For a sample with a sinusoidal profile of period p along the x axes, the optical disturbance (U) at the gold/PMMA interface (z = 0) associated to E_l is proportional to the Bloch wavefunction corresponding to the periodical structure, i.e [36]:

\begin{array}{l} U_{φ, p} (x, y, z = 0) = C_{φ} [1 + \sin (\frac{2 π}{p} x)] e^{i \vec{k_{w}} \cdot \vec{r}} \\ = C_{φ} [1 + s i n (\frac{2 π}{p} x)] e^{i (x k_{w} \cos φ + y k_{w} \sin φ)} . \end{array}

From Eqs. (9) and (15) follows that the optical disturbance at the FP is now given by the following expression:

U_{φ, p} (k_{x}, k_{y}) \propto \iint C_{φ} [1 + \sin (\frac{2 π}{p} x)] e^{- i [(k_{x} - k_{w} \cos φ) x + (k_{y} - k_{w} \sin φ) y]} d x d y .

Thus:

U_{φ, p} (\vec{k}) \propto {δ [\vec{k} - \vec{k_{w}}] + δ [\vec{k} - (\vec{G} + \vec{k_{w}})] + δ [\vec{k} - (- \vec{G} + \vec{k_{w}})]},

where

\vec{G}

is the reciprocal lattice vector corresponding to the grating, i.e.:

| \vec{G} | = G = \frac{2 π}{p} .

$U_{φ, p} (\vec{k})$ is a shifted version of the optical disturbance corresponding to the far-field two-dimensional diffraction pattern that would be obtained under traditional out-of-plane perpendicular illumination [24]. Therefore, Eq. (16) can be rewritten as:

U_{φ, p} (\vec{k}) = U_{⊥, p} (\vec{k} - \vec{k_{w}}),

where:

U_{⊥, p} (\vec{k}) \propto {δ [\vec{k}] + δ [\vec{k} - \vec{G}] + δ [\vec{k} + \vec{G}]} .
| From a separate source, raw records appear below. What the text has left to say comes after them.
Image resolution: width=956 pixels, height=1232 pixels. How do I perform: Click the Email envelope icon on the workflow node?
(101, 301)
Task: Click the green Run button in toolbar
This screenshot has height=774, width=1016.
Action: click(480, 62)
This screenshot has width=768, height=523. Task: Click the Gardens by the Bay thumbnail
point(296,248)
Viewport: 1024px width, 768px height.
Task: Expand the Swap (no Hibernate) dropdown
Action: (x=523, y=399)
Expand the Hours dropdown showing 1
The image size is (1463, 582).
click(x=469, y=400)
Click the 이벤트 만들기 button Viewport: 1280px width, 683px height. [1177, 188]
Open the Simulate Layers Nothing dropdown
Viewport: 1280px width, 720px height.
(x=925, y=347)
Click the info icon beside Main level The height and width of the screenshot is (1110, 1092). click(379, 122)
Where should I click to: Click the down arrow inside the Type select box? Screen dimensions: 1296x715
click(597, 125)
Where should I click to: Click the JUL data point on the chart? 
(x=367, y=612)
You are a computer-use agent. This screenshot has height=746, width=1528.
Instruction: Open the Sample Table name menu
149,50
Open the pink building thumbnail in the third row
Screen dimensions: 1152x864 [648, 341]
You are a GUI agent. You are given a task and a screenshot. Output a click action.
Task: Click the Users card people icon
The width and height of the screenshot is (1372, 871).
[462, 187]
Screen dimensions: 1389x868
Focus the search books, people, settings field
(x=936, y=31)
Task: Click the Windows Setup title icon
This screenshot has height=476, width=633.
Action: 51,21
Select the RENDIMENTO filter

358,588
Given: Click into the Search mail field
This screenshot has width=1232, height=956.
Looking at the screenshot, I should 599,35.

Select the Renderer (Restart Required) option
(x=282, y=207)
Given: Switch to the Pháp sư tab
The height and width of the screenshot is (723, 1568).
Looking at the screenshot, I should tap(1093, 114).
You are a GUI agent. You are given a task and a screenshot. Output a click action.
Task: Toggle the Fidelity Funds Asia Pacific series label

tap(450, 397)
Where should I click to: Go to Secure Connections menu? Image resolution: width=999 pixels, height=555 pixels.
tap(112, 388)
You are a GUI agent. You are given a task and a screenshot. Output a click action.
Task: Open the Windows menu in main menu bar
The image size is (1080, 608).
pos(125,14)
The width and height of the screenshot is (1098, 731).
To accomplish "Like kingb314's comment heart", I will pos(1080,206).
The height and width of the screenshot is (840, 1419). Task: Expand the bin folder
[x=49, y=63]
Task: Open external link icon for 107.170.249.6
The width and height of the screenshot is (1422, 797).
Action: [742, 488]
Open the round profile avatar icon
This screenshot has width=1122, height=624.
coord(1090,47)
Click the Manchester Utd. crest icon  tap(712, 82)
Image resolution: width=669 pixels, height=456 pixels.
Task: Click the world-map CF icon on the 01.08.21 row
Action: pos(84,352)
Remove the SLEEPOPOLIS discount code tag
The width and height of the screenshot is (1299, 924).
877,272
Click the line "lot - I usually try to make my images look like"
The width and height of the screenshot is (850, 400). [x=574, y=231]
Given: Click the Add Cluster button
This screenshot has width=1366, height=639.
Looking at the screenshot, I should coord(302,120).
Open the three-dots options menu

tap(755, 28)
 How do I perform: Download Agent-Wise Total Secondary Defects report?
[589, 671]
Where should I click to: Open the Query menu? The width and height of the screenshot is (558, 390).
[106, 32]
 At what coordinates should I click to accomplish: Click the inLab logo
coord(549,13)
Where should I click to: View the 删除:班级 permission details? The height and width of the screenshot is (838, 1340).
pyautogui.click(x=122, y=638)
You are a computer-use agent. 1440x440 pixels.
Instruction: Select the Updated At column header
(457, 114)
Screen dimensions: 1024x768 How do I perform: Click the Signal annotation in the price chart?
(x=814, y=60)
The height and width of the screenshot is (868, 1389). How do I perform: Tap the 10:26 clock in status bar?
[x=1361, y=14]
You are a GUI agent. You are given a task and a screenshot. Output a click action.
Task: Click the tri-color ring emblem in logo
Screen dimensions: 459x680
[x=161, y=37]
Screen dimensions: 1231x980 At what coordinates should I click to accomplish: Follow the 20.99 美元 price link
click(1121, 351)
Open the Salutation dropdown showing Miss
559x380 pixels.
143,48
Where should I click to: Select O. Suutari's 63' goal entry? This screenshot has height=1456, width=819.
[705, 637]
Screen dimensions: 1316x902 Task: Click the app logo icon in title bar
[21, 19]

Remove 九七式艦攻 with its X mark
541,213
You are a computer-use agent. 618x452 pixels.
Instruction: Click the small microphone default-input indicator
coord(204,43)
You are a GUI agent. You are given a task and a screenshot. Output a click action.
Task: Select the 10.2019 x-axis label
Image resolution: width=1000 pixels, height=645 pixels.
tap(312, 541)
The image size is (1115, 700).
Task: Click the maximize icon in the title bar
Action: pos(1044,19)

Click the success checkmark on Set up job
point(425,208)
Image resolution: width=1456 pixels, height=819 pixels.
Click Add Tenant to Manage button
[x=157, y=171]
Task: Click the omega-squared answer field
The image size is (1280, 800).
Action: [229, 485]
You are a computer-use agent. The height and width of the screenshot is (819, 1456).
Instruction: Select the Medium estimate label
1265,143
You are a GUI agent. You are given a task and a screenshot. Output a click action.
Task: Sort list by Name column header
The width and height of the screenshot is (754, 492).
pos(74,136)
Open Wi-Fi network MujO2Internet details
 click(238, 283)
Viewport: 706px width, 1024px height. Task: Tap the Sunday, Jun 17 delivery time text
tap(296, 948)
Consequently, if $k_{w} + G \leq k_{o} N A$ , the BFP image is formed by three bright spots at the reciprocal space points $(k_{w} \cos φ, k_{w} \sin φ)$ , $(k_{w} \cos φ + G, k_{w} \sin φ)$ , and $(k_{w} \cos φ - G, k_{w} \sin φ)$ at the extreme of the vectors $\vec{k_{w}}$ , $\vec{G} + \vec{k_{w}}$ , and $- \vec{G} + \vec{k_{w}}$ , respectively. Substituting Eq. (19) into Eq. (14) permits to calculate the total intensity distribution at the FP, I_T(k_x,k_y), corresponding to the incoherent superposition of numerous plane waves propagating in all directions along the medium/PMMA interface.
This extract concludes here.